>>>

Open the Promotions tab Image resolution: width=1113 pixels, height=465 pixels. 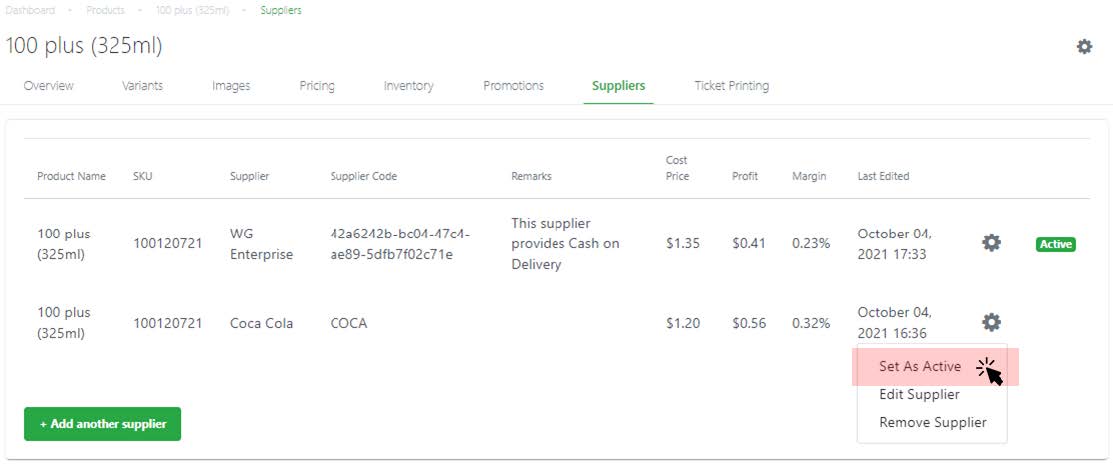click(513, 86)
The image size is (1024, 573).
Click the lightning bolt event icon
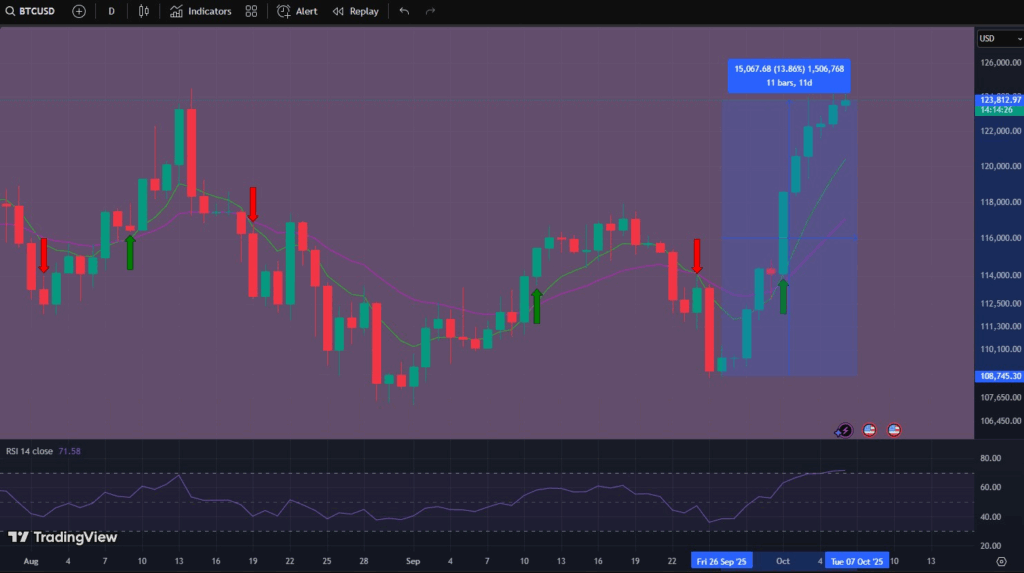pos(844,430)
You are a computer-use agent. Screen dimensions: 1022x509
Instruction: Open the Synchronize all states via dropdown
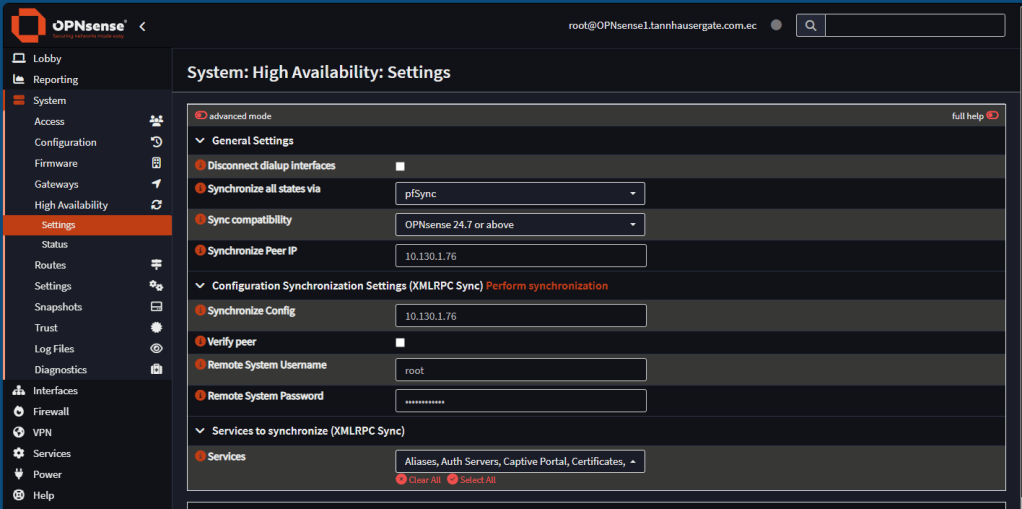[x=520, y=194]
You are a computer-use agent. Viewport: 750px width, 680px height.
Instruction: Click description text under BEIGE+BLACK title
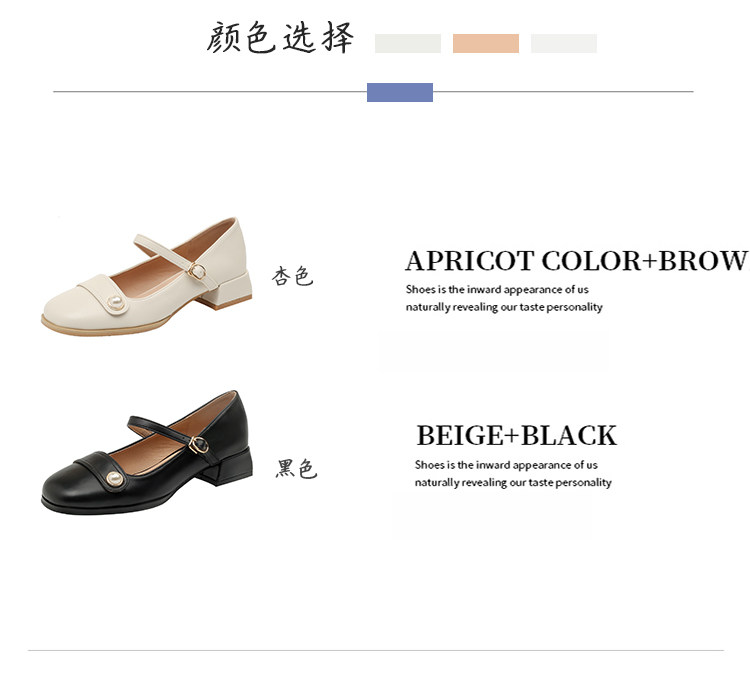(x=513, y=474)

<<<
>>>

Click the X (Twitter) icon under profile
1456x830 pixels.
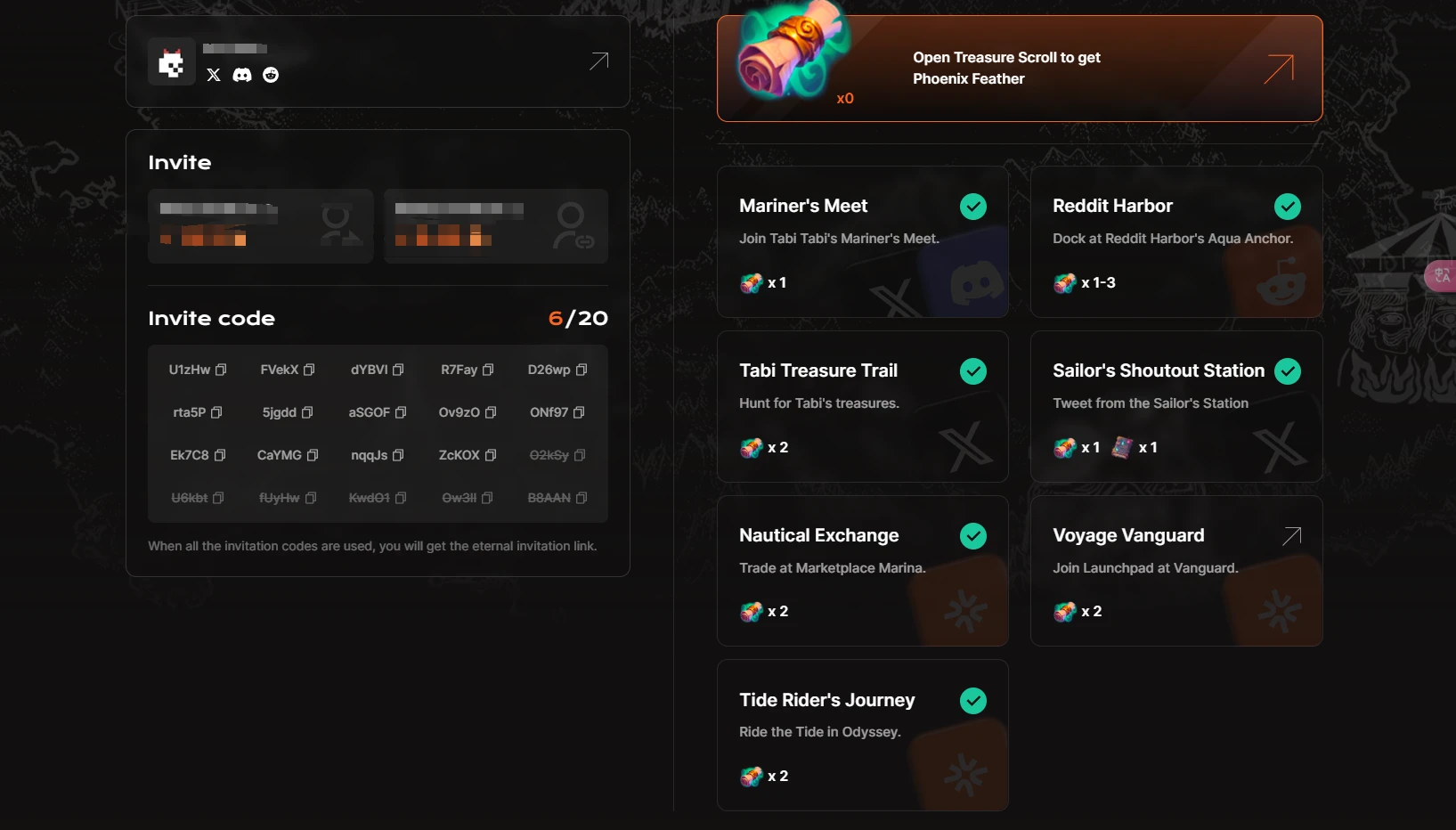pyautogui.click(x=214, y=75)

<<<

*ACTION ITEM*:
The exercise is to copy out every line above that has the word "computer" in it.

*REPLY*:
You are a computer-use agent. Screen dimensions: 1022x509
You are a computer-use agent. Viewport: 750px width, 680px height.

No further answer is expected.